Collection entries
....

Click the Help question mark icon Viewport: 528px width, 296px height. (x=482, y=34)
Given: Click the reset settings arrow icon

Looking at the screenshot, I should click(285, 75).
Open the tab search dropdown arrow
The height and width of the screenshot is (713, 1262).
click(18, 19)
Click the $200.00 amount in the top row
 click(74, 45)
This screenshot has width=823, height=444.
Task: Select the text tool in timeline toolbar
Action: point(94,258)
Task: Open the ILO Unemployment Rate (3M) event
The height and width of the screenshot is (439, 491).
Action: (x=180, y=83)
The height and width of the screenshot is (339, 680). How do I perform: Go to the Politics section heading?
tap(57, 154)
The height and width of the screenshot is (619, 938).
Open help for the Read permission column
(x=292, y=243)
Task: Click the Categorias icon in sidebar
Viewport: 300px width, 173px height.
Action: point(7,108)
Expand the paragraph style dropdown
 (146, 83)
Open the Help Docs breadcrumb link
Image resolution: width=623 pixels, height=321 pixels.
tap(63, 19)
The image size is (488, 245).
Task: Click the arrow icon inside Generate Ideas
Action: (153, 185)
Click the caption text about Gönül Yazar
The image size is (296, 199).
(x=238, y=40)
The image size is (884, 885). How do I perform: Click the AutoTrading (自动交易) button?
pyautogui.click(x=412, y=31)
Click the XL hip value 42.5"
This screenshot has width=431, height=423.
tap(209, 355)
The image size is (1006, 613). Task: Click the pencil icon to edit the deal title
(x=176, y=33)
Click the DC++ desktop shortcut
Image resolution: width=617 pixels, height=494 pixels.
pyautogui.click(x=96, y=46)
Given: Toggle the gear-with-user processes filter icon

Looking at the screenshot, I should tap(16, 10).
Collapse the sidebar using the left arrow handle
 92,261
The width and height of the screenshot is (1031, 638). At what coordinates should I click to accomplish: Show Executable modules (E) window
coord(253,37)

....

WHAT TO DO
Rewrite every item above, changing "The height and width of the screenshot is" to "Screenshot height and width:" and keeping everything else the same.

PROBLEM SOLUTION
Click the Help question mark icon Viewport: 528px width, 296px height. (x=482, y=34)
Given: Click the reset settings arrow icon

Looking at the screenshot, I should click(285, 75).
Open the tab search dropdown arrow
Screenshot height and width: (713, 1262).
click(18, 19)
Click the $200.00 amount in the top row
 click(74, 45)
This screenshot has width=823, height=444.
Task: Select the text tool in timeline toolbar
Action: point(94,258)
Task: Open the ILO Unemployment Rate (3M) event
Screenshot height and width: (439, 491).
Action: (x=180, y=83)
Screenshot height and width: (339, 680). How do I perform: Go to the Politics section heading?
tap(57, 154)
Screenshot height and width: (619, 938).
Open help for the Read permission column
(x=292, y=243)
Task: Click the Categorias icon in sidebar
Viewport: 300px width, 173px height.
Action: point(7,108)
Expand the paragraph style dropdown
 (146, 83)
Open the Help Docs breadcrumb link
Image resolution: width=623 pixels, height=321 pixels.
tap(63, 19)
The image size is (488, 245).
Task: Click the arrow icon inside Generate Ideas
Action: (153, 185)
Click the caption text about Gönül Yazar
The image size is (296, 199).
(x=238, y=40)
The image size is (884, 885). How do I perform: Click the AutoTrading (自动交易) button?
pyautogui.click(x=412, y=31)
Click the XL hip value 42.5"
This screenshot has width=431, height=423.
tap(209, 355)
The image size is (1006, 613). Task: Click the pencil icon to edit the deal title
(x=176, y=33)
Click the DC++ desktop shortcut
Image resolution: width=617 pixels, height=494 pixels.
pyautogui.click(x=96, y=46)
Given: Toggle the gear-with-user processes filter icon

Looking at the screenshot, I should tap(16, 10).
Collapse the sidebar using the left arrow handle
 92,261
The width and height of the screenshot is (1031, 638). At what coordinates should I click to accomplish: Show Executable modules (E) window
coord(253,37)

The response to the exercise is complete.